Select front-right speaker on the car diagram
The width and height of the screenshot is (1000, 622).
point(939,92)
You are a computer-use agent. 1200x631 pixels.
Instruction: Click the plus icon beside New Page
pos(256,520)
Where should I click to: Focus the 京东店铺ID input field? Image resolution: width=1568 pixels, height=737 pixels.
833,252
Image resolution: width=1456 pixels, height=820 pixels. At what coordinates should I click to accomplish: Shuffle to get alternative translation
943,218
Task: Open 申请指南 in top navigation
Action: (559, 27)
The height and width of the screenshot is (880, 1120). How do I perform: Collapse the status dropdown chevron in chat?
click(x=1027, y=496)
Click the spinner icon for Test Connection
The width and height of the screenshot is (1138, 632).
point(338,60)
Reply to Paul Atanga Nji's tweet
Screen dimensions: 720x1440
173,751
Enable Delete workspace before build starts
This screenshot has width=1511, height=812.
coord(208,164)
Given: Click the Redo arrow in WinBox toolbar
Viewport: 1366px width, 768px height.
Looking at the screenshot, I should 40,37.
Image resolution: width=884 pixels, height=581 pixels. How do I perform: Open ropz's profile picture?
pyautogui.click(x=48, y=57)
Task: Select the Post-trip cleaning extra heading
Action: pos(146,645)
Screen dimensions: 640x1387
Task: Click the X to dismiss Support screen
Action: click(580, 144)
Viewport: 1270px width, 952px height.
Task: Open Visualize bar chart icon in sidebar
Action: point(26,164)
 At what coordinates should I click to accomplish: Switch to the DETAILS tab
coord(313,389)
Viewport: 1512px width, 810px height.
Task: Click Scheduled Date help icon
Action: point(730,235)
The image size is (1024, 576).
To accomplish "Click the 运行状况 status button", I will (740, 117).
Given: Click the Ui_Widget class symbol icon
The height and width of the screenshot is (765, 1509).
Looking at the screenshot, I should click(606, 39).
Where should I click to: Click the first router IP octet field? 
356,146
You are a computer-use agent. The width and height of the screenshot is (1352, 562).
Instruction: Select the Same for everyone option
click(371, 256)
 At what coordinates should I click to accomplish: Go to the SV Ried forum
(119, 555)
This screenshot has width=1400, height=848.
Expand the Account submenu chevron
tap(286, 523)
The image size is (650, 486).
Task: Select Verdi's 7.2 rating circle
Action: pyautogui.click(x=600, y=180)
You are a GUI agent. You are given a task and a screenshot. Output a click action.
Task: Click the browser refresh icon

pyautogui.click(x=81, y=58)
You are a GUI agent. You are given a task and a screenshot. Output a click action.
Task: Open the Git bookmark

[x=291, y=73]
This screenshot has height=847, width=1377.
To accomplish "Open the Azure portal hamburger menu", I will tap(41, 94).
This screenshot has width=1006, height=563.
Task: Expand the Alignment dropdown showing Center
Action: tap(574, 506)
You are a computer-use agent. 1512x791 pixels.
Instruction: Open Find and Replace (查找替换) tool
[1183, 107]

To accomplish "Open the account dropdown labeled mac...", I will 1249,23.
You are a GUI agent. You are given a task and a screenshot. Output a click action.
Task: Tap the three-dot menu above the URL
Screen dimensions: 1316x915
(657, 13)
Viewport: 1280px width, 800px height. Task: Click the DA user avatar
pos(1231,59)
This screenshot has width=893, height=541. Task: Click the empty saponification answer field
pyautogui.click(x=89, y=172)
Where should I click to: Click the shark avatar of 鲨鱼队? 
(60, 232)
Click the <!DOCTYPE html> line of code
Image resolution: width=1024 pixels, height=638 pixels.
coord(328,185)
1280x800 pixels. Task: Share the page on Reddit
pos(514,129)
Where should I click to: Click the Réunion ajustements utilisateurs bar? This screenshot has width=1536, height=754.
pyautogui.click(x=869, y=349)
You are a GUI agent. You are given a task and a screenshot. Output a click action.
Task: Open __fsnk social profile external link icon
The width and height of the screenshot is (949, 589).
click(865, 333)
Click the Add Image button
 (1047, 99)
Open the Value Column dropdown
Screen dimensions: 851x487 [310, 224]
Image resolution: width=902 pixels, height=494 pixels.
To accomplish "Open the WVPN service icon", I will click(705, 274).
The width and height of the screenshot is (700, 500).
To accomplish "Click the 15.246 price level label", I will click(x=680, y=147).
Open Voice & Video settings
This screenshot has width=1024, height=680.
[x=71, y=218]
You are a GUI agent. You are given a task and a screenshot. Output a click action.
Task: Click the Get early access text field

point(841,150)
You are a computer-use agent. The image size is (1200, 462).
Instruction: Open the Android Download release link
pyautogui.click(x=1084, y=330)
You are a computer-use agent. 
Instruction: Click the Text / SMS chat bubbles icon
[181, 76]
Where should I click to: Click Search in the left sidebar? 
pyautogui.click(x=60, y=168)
--
> [Task]: Now output the listing above, exactly as it appears.

> [Result]:
Select front-right speaker on the car diagram
The width and height of the screenshot is (1000, 622).
point(939,92)
You are a computer-use agent. 1200x631 pixels.
Instruction: Click the plus icon beside New Page
pos(256,520)
Where should I click to: Focus the 京东店铺ID input field? Image resolution: width=1568 pixels, height=737 pixels.
833,252
Image resolution: width=1456 pixels, height=820 pixels. At what coordinates should I click to accomplish: Shuffle to get alternative translation
943,218
Task: Open 申请指南 in top navigation
Action: (559, 27)
The height and width of the screenshot is (880, 1120). How do I perform: Collapse the status dropdown chevron in chat?
click(x=1027, y=496)
Click the spinner icon for Test Connection
The width and height of the screenshot is (1138, 632).
point(338,60)
Reply to Paul Atanga Nji's tweet
Screen dimensions: 720x1440
173,751
Enable Delete workspace before build starts
This screenshot has width=1511, height=812.
coord(208,164)
Given: Click the Redo arrow in WinBox toolbar
Viewport: 1366px width, 768px height.
Looking at the screenshot, I should 40,37.
Image resolution: width=884 pixels, height=581 pixels. How do I perform: Open ropz's profile picture?
pyautogui.click(x=48, y=57)
Task: Select the Post-trip cleaning extra heading
Action: pos(146,645)
Screen dimensions: 640x1387
Task: Click the X to dismiss Support screen
Action: click(580, 144)
Viewport: 1270px width, 952px height.
Task: Open Visualize bar chart icon in sidebar
Action: point(26,164)
 At what coordinates should I click to accomplish: Switch to the DETAILS tab
coord(313,389)
Viewport: 1512px width, 810px height.
Task: Click Scheduled Date help icon
Action: point(730,235)
The image size is (1024, 576).
To accomplish "Click the 运行状况 status button", I will (740, 117).
Given: Click the Ui_Widget class symbol icon
The height and width of the screenshot is (765, 1509).
Looking at the screenshot, I should click(606, 39).
Where should I click to: Click the first router IP octet field? 
356,146
You are a computer-use agent. The width and height of the screenshot is (1352, 562).
Instruction: Select the Same for everyone option
click(371, 256)
 At what coordinates should I click to accomplish: Go to the SV Ried forum
(119, 555)
This screenshot has width=1400, height=848.
Expand the Account submenu chevron
tap(286, 523)
The image size is (650, 486).
Task: Select Verdi's 7.2 rating circle
Action: pyautogui.click(x=600, y=180)
You are a GUI agent. You are given a task and a screenshot. Output a click action.
Task: Click the browser refresh icon

pyautogui.click(x=81, y=58)
You are a GUI agent. You are given a task and a screenshot. Output a click action.
Task: Open the Git bookmark

[x=291, y=73]
This screenshot has height=847, width=1377.
To accomplish "Open the Azure portal hamburger menu", I will tap(41, 94).
This screenshot has width=1006, height=563.
Task: Expand the Alignment dropdown showing Center
Action: tap(574, 506)
You are a computer-use agent. 1512x791 pixels.
Instruction: Open Find and Replace (查找替换) tool
[1183, 107]

To accomplish "Open the account dropdown labeled mac...", I will 1249,23.
You are a GUI agent. You are given a task and a screenshot. Output a click action.
Task: Tap the three-dot menu above the URL
Screen dimensions: 1316x915
(657, 13)
Viewport: 1280px width, 800px height. Task: Click the DA user avatar
pos(1231,59)
This screenshot has width=893, height=541. Task: Click the empty saponification answer field
pyautogui.click(x=89, y=172)
Where should I click to: Click the shark avatar of 鲨鱼队? 
(60, 232)
Click the <!DOCTYPE html> line of code
Image resolution: width=1024 pixels, height=638 pixels.
coord(328,185)
1280x800 pixels. Task: Share the page on Reddit
pos(514,129)
Where should I click to: Click the Réunion ajustements utilisateurs bar? This screenshot has width=1536, height=754.
pyautogui.click(x=869, y=349)
You are a GUI agent. You are given a task and a screenshot. Output a click action.
Task: Open __fsnk social profile external link icon
The width and height of the screenshot is (949, 589).
click(865, 333)
Click the Add Image button
 (1047, 99)
Open the Value Column dropdown
Screen dimensions: 851x487 [310, 224]
Image resolution: width=902 pixels, height=494 pixels.
To accomplish "Open the WVPN service icon", I will click(705, 274).
The width and height of the screenshot is (700, 500).
To accomplish "Click the 15.246 price level label", I will click(x=680, y=147).
Open Voice & Video settings
This screenshot has width=1024, height=680.
[x=71, y=218]
You are a GUI agent. You are given a task and a screenshot. Output a click action.
Task: Click the Get early access text field

point(841,150)
You are a computer-use agent. The image size is (1200, 462).
Instruction: Open the Android Download release link
pyautogui.click(x=1084, y=330)
You are a computer-use agent. 
Instruction: Click the Text / SMS chat bubbles icon
[181, 76]
Where should I click to: Click Search in the left sidebar? 
pyautogui.click(x=60, y=168)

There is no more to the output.